The crux of the debate is over the unionization of more than 45,000 home-based caregivers. The Mackinac Center Legal Foundation, which is representing some of those forced to be in the union, maintains that the skim was illegal because the caregivers are not state employees — they work for private individuals who happen to receive public money. If doing so makes the caregivers liable to be forced into a union, then the same arguably could happen to doctors who accept Medicare and Medicaid payment for services, grocery store owners who take food stamps and landlords who are paid with housing stipends.
Few people would be bold enough to make that case.
The SEIU Healthcare Michigan has maintained that the Michigan Quality Community Care Council (MQC3) is the public employer of the caregivers. The MQC3 is the shell group the union used to help pull off the scheme. After a series of events, it was shut down by the Legislature. But before that, the MQC3 itself maintained that it was not the employer, according to information obtained from a Freedom of Information Act request by Michigan Capitol Confidential last year.
As Jack Spencer noted in his recent article:
At several points in the document, the Michigan Quality Community Care Council (the entity that was created to help coordinate payments to the union) is referred to as the "employer" of the caregivers. At one point, the document states that "the State had already taken steps to dismantle MQC3, meaning that there would be no employer with whom to bargain after April 2013."

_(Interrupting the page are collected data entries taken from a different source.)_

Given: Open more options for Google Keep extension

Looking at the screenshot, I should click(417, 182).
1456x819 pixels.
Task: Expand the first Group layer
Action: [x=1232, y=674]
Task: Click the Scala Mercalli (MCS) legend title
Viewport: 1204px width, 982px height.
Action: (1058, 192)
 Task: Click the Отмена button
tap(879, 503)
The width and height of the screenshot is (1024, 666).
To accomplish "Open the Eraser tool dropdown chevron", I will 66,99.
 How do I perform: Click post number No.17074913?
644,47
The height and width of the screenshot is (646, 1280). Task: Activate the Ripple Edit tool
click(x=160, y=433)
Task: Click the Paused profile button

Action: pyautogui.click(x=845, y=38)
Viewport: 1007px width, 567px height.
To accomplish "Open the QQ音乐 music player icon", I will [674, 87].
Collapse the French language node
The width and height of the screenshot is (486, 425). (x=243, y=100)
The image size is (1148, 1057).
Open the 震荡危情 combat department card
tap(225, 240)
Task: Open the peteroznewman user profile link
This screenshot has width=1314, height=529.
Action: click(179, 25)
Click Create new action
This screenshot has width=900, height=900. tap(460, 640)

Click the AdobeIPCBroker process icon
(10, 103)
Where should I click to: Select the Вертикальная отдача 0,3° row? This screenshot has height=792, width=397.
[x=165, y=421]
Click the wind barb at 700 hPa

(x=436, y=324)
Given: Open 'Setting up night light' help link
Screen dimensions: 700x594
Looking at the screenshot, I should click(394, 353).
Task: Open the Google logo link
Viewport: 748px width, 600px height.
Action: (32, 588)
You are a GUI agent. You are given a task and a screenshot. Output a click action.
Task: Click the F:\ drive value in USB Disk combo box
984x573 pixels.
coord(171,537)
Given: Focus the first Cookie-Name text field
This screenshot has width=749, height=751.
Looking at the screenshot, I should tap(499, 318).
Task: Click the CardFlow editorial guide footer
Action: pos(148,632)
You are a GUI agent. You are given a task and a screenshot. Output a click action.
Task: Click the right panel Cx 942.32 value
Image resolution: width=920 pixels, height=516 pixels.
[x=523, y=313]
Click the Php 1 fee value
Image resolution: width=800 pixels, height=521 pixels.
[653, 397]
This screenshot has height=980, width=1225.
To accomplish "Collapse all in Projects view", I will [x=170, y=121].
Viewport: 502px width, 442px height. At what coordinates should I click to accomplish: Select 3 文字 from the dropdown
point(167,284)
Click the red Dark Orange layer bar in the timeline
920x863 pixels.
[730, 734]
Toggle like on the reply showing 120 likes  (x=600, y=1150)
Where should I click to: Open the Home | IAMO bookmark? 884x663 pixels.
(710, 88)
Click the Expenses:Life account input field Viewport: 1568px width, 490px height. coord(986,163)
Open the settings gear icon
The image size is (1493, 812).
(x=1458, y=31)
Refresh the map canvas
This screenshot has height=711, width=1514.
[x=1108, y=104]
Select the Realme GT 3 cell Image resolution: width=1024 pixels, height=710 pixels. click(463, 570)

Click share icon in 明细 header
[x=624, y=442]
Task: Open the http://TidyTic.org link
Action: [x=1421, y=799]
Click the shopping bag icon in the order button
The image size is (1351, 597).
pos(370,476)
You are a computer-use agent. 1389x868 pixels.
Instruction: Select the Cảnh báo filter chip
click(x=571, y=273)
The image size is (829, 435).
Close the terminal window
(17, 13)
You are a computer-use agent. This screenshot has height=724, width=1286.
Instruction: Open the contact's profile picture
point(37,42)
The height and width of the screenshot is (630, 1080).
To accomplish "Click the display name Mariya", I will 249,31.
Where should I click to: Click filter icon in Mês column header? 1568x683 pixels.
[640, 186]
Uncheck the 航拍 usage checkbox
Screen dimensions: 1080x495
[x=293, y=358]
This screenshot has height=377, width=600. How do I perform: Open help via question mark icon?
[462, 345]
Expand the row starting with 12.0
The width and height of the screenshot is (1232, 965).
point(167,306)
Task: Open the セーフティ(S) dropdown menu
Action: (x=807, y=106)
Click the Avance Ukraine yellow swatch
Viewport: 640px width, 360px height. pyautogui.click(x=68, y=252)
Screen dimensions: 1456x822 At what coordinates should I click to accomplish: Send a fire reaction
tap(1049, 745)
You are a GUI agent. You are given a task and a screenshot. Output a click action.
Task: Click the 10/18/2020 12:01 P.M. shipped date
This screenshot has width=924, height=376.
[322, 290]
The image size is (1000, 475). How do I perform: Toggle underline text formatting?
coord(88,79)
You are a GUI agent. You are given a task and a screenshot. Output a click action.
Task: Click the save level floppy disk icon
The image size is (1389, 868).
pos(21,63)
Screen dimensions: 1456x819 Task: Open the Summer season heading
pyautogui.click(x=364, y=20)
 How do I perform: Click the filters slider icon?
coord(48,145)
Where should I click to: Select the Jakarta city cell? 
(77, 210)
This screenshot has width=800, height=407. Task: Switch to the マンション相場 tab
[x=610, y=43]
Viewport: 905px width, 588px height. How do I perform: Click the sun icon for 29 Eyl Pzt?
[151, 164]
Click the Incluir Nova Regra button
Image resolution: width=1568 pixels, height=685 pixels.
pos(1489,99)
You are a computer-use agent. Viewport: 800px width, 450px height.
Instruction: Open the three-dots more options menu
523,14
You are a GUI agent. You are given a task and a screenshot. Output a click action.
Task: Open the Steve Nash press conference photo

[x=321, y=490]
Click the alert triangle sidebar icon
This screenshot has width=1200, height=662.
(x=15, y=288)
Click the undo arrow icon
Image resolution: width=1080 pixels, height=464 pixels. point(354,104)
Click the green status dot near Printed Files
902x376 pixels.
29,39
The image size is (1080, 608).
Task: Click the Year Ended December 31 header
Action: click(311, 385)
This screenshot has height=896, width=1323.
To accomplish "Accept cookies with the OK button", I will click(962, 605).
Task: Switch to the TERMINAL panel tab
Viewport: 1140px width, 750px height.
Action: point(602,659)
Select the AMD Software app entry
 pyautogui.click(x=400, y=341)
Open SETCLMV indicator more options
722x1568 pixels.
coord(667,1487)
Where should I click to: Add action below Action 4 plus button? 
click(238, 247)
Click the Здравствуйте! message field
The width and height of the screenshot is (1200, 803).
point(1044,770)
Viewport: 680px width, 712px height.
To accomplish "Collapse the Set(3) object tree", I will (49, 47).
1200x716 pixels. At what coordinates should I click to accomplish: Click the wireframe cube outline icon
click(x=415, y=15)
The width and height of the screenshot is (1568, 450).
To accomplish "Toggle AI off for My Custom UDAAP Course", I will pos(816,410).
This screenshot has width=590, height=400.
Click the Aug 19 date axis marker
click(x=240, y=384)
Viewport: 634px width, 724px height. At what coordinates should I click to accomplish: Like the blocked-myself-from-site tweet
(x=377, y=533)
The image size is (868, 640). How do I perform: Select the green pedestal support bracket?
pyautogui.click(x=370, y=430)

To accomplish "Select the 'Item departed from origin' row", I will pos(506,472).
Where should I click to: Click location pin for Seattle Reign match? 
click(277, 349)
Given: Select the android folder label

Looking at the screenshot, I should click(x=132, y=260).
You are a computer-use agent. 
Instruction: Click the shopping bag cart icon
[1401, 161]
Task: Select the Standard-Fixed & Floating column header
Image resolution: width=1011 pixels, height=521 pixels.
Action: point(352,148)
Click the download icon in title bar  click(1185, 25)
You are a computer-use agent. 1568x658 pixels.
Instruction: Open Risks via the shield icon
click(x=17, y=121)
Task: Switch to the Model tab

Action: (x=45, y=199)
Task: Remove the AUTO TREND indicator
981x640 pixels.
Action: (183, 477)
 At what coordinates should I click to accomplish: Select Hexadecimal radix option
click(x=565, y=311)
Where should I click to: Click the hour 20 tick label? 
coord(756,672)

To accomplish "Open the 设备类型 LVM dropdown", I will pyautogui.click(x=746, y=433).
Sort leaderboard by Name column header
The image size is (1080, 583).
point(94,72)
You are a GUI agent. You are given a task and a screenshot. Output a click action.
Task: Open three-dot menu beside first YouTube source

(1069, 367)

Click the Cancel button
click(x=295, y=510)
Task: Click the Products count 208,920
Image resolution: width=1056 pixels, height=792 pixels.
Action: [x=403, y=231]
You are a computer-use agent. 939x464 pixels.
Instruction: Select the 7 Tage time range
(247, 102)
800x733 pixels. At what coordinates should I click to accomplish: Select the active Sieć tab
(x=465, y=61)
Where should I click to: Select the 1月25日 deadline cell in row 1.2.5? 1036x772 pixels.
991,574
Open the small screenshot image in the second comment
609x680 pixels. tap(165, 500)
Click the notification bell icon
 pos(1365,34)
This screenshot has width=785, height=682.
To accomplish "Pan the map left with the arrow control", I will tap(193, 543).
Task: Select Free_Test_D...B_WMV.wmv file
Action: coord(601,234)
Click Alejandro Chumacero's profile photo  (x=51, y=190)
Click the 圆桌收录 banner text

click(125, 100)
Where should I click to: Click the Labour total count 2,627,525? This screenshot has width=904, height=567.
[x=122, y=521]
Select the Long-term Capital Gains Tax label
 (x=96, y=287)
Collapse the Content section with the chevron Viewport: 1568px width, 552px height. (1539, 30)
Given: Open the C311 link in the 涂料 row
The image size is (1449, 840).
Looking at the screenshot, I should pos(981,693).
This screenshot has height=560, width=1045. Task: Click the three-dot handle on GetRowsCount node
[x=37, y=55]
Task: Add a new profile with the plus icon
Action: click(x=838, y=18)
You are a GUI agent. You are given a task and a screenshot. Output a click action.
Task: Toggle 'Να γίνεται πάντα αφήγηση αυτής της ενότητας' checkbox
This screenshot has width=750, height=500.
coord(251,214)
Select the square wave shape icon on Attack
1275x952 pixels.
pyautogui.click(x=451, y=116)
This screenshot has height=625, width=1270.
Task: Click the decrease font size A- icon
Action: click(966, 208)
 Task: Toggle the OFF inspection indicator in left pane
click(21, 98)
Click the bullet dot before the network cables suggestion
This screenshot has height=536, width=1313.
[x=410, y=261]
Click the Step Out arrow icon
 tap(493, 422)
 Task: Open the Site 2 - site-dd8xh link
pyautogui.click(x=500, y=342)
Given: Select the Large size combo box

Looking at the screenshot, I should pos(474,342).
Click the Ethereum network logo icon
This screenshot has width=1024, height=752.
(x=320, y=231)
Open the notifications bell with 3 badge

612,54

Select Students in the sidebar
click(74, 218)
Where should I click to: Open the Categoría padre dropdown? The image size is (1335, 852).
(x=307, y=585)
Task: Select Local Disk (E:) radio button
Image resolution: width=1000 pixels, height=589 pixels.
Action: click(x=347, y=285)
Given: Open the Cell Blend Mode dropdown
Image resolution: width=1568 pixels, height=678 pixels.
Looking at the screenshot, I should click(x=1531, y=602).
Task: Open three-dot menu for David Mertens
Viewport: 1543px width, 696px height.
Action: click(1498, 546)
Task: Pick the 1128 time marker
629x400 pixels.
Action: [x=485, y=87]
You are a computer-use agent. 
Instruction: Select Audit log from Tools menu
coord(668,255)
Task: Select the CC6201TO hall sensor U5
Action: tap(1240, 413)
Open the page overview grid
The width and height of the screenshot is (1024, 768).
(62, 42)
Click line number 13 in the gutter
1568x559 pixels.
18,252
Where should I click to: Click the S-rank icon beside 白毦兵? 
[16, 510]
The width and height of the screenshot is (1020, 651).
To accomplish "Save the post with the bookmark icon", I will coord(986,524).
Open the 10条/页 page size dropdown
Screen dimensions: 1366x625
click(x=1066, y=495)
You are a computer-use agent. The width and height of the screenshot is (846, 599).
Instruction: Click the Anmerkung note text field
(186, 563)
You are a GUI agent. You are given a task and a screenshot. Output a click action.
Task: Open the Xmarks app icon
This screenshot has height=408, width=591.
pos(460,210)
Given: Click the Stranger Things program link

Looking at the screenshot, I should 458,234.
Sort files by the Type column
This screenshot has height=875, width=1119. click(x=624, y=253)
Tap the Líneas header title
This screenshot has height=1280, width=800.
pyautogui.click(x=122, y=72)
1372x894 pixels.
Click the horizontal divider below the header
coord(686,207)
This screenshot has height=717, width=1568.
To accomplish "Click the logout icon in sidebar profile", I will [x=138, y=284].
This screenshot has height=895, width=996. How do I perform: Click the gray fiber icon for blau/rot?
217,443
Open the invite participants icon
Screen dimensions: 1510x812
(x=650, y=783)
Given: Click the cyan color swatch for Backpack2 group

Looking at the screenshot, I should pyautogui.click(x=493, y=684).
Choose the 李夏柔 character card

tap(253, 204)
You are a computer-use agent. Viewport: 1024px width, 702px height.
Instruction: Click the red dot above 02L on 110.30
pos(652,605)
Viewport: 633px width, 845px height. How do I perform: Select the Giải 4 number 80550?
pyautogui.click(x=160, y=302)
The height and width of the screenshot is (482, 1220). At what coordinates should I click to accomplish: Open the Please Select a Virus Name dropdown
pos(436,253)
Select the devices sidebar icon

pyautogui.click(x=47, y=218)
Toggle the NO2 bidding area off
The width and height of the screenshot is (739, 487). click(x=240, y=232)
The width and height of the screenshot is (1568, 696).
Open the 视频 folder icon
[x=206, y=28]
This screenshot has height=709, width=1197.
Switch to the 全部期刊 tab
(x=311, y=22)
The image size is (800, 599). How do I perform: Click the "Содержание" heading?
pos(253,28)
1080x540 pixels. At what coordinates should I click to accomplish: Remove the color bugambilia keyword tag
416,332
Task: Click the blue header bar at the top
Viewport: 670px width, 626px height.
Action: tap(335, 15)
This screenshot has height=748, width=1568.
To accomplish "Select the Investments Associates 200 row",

It is significant that the SEIU calls the MQC3 the employer of those workers because the MQC3 disagreed. In a Freedom of Information Act request last year, documents from the MQC3 to home caregivers specifically said the MQC3 was not the employer. Under the heading: "What the MQC3 Is Not" it said in bold: "We are not your employer: The Consumer is your employer."
The agency used as the "employer" of the caregivers claims it never was the employer.
So why does the SEIU maintain otherwise? Because if it admits the MQC3 is not the employer, the unionization would not be legal.